Saved data entries
***

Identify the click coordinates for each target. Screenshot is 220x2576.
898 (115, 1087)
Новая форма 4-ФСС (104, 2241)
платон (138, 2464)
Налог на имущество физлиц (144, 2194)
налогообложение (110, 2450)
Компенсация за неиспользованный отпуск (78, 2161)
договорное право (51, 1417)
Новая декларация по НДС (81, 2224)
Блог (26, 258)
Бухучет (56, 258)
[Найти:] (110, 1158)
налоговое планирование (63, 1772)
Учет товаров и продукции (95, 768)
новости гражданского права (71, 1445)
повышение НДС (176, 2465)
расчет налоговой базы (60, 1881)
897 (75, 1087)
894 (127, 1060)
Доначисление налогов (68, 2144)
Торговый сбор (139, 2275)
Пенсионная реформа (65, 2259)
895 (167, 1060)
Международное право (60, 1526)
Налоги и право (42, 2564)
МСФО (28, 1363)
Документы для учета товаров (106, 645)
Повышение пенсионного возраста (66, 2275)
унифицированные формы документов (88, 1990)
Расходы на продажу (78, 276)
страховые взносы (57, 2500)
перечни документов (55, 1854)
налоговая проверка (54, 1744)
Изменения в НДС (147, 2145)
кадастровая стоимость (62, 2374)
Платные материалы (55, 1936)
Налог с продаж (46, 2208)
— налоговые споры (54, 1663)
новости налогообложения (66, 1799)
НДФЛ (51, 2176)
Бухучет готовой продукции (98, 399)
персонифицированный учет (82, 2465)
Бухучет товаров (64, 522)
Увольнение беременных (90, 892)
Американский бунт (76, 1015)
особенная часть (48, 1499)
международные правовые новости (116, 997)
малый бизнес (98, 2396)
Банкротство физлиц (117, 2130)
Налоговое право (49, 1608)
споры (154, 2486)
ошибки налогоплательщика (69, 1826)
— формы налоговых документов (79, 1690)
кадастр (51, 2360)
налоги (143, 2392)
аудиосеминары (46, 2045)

***

_Exercise prompt_:
Reproduce, word for word, all of the entries above.

_Expected output_:
Identify the click coordinates for each target. Screenshot is 220x2576.
898 (115, 1087)
Новая форма 4-ФСС (104, 2241)
платон (138, 2464)
Налог на имущество физлиц (144, 2194)
налогообложение (110, 2450)
Компенсация за неиспользованный отпуск (78, 2161)
договорное право (51, 1417)
Новая декларация по НДС (81, 2224)
Блог (26, 258)
Бухучет (56, 258)
[Найти:] (110, 1158)
налоговое планирование (63, 1772)
Учет товаров и продукции (95, 768)
новости гражданского права (71, 1445)
повышение НДС (176, 2465)
расчет налоговой базы (60, 1881)
897 (75, 1087)
894 (127, 1060)
Доначисление налогов (68, 2144)
Торговый сбор (139, 2275)
Пенсионная реформа (65, 2259)
895 (167, 1060)
Международное право (60, 1526)
Налоги и право (42, 2564)
МСФО (28, 1363)
Документы для учета товаров (106, 645)
Повышение пенсионного возраста (66, 2275)
унифицированные формы документов (88, 1990)
Расходы на продажу (78, 276)
страховые взносы (57, 2500)
перечни документов (55, 1854)
налоговая проверка (54, 1744)
Изменения в НДС (147, 2145)
кадастровая стоимость (62, 2374)
Платные материалы (55, 1936)
Налог с продаж (46, 2208)
— налоговые споры (54, 1663)
новости налогообложения (66, 1799)
НДФЛ (51, 2176)
Бухучет готовой продукции (98, 399)
персонифицированный учет (82, 2465)
Бухучет товаров (64, 522)
Увольнение беременных (90, 892)
Американский бунт (76, 1015)
особенная часть (48, 1499)
международные правовые новости (116, 997)
малый бизнес (98, 2396)
Банкротство физлиц (117, 2130)
Налоговое право (49, 1608)
споры (154, 2486)
ошибки налогоплательщика (69, 1826)
— формы налоговых документов (79, 1690)
кадастр (51, 2360)
налоги (143, 2392)
аудиосеминары (46, 2045)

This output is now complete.